Metadata-Version: 2.1
Name: derip2
Version: 0.0.3
Summary: Predict ancestral sequence of fungal repeat elements by correcting for RIP-like mutations in multi-sequence DNA alignments.
Home-page: https://github.com/Adamtaranto/deRIP2
Author: Adam Taranto
Author-email: adam.taranto@anu.edu.au
License: MIT
Description: [![License: MIT](https://img.shields.io/badge/License-MIT-yellow.svg)](https://opensource.org/licenses/MIT)
        
        # deRIP2
        
        Predict progenitor sequence of fungal repeat families by correcting for RIP-like mutations 
        (CpA --> TpA) and cytosine deamination (C --> T) events.
        
        Mask RIP or deamination events from input alignment as ambiguous bases.
        
        # Table of contents
        * [Algorithm overview](#algorithm-overview)
        * [Options and usage](#options-and-usage)
            * [Installation](#installation)
            * [Example usage](#example-usage)
            * [Standard options](#standard-options)
        * [Issues](#issues)
        * [License](#license)
        
        ## Algorithm overview
        
        For each column in input alignment:
          - Check if number of gapped rows is greater than max gap proportion. If true, then a gap is added to the output sequence.
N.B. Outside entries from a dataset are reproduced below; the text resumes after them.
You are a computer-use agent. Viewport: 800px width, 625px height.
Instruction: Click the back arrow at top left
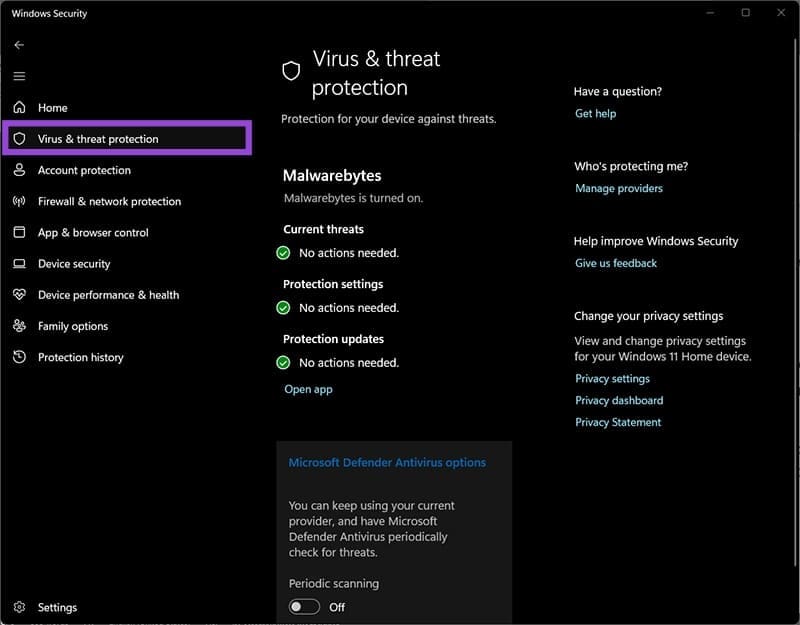[x=19, y=44]
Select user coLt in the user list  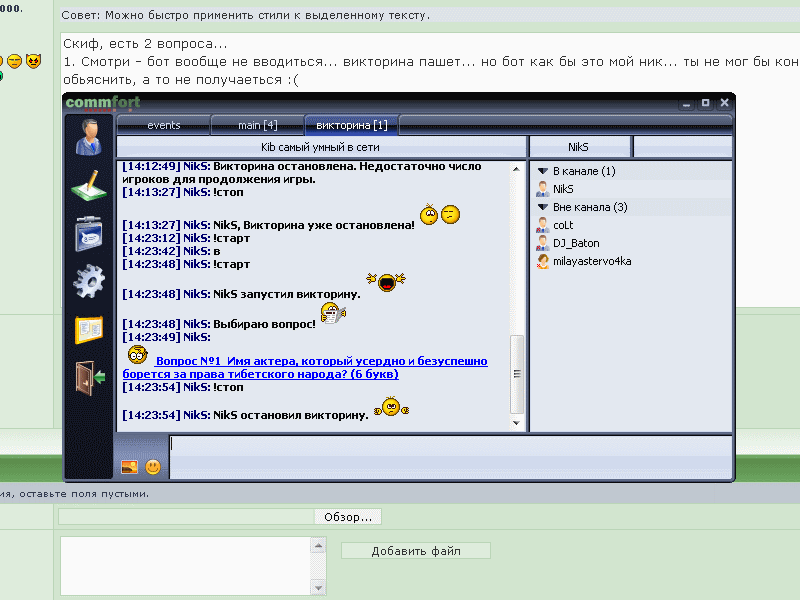coord(563,225)
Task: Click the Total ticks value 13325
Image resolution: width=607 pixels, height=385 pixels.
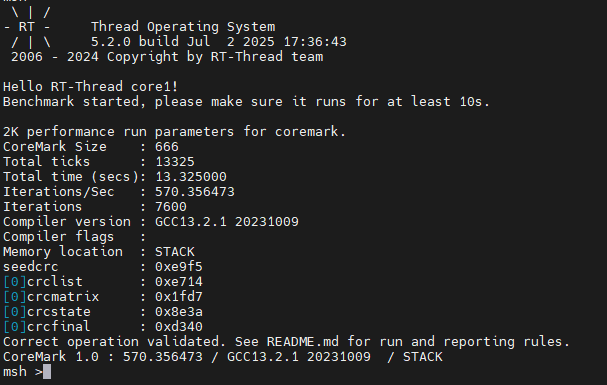Action: (x=175, y=162)
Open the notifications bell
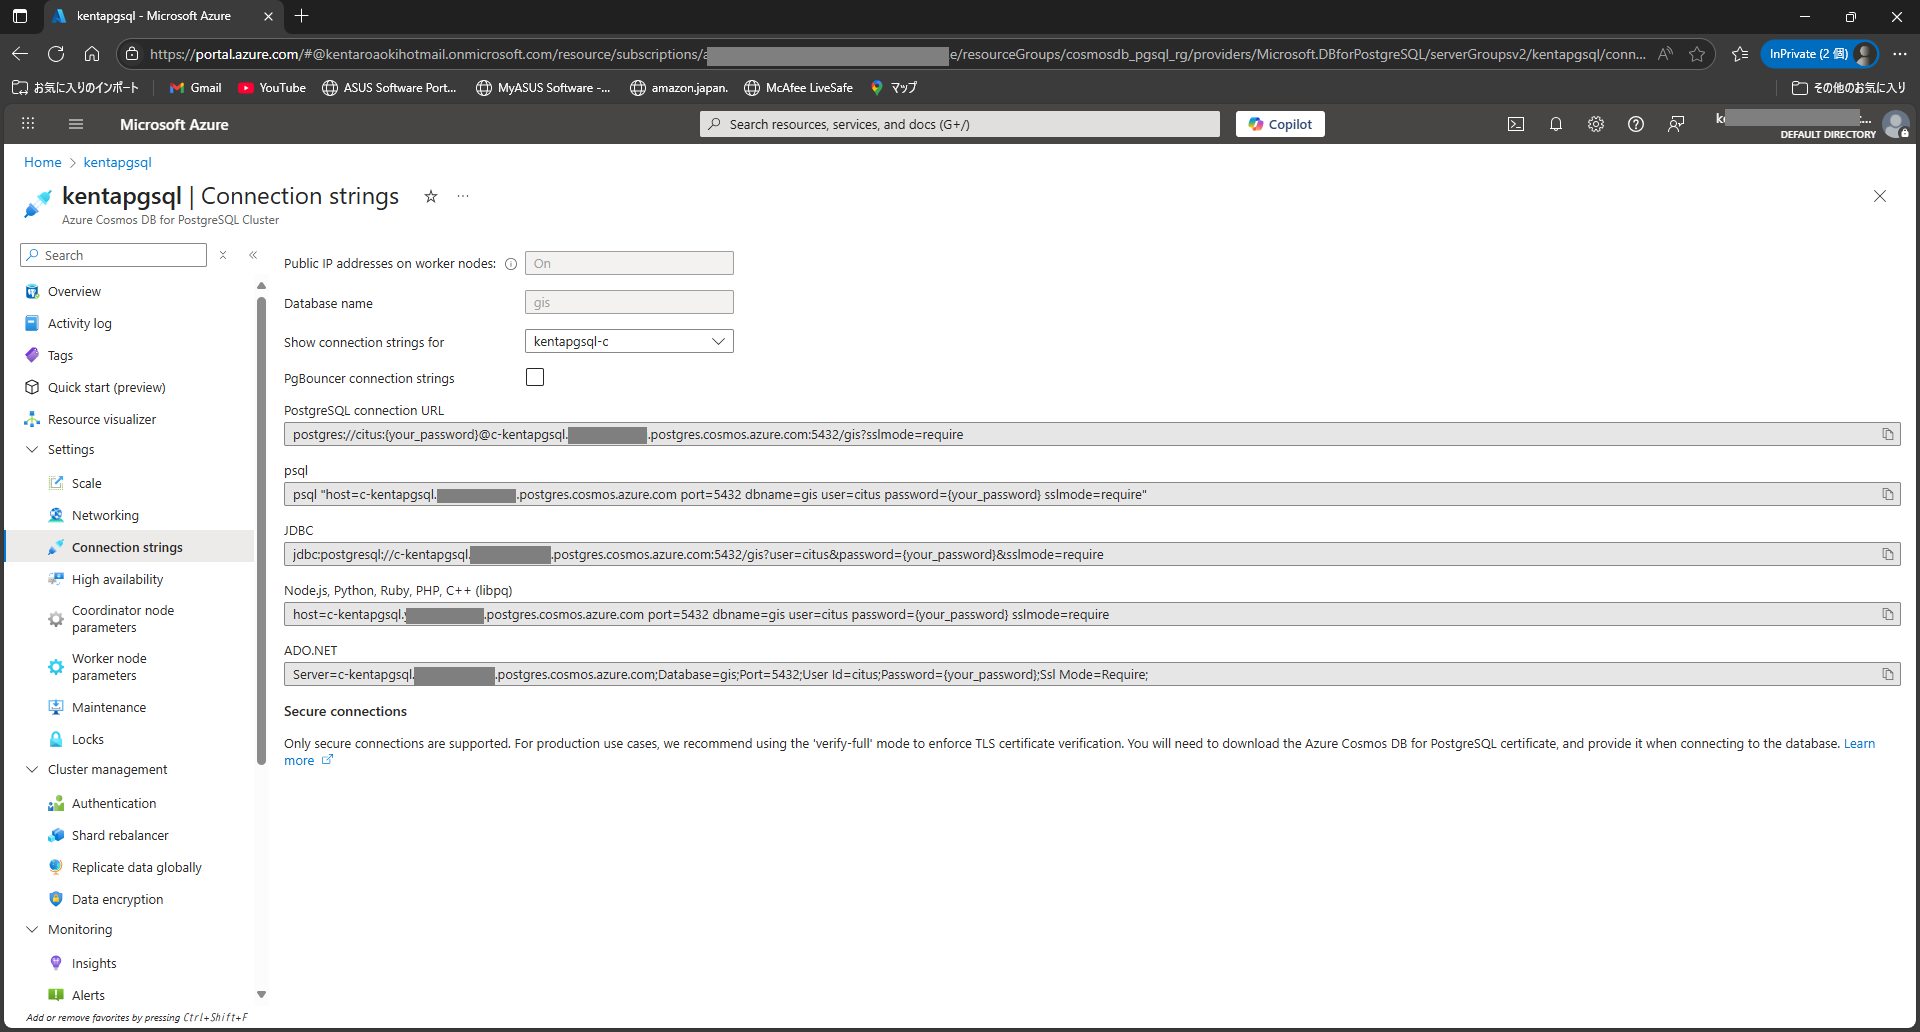 [1556, 123]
          - Set invariant column values in output sequence.
          - If at least X proportion of bases are C/T or G/A (i.e. maxSNPnoise = 0.4, then at least 0.6 of positions in column must be C/T or G/A).
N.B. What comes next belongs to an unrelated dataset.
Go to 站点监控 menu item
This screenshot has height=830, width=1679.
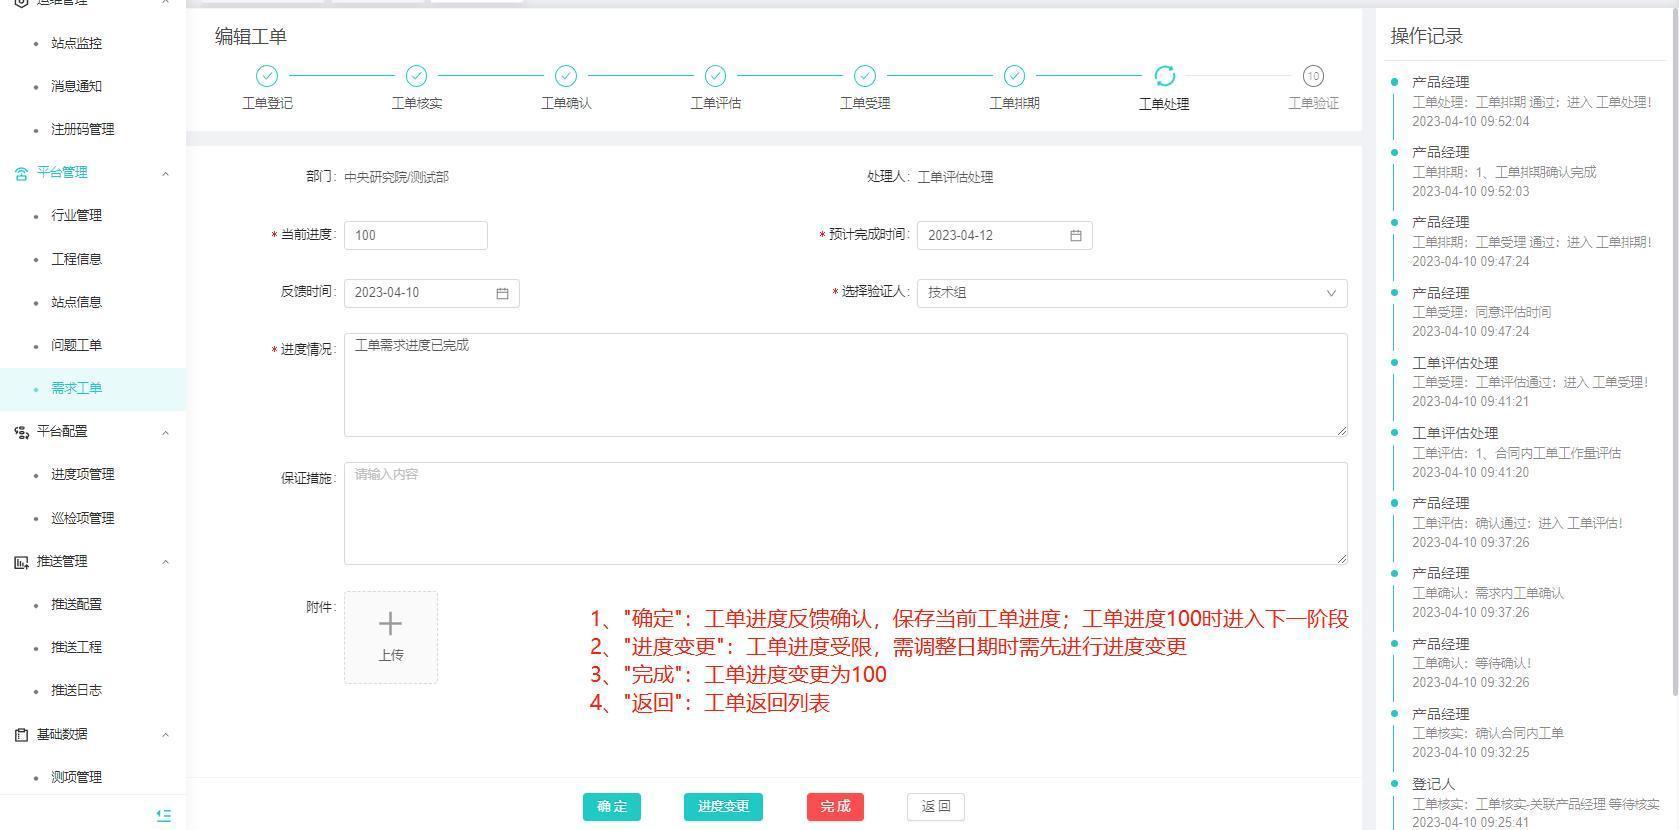click(76, 43)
          - If reaminate option is set then revert T-->C or A-->G.
          - If reaminate is not set then check for number of positions in RIP dinucleotide context (C/TpA or TpG/A).
          - If proportion of positions in column in RIP-like context => minRIPlike threshold, AND at least one substrate and one product motif (i.e. CpA and TpA) is present, perform RIP correction in output sequence.
          - For all remaining positions in output sequence (not filled by gap, reaminate, or RIP-correction) inherit sequence from input sequence with the fewest observed RIP events (or greatest GC content if not RIP detected or multiple sequences sharing min-RIP count).
        
        Outputs:
          - Corrected sequence as fasta.
          - Optional, alignment with: 
            - Corrected sequence appended.
            - Corrected positions masked as ambiguous bases.
          
        
        ## Options and Usage
        
        ### Installation
        
        Requires Python => v3.6
        
        Clone from this repository:
        
        ```bash
        % git clone https://github.com/Adamtaranto/deRIP2.git && cd deRIP2 && pip install -e .
        ```
        
        Install from PyPi.
        
        ```bash
        % pip install derip2
        ```
        
        Test installation.
        
        ```bash
        # Print version number and exit.
        % derip2 --version
        derip2 0.0.3
        
        # Get usage information
        % derip2 --help
        ```
        
        ### Example usage
        
        For aligned sequences in 'myalignment.fa':
          - Any column >= 70% gap positions is not corrected.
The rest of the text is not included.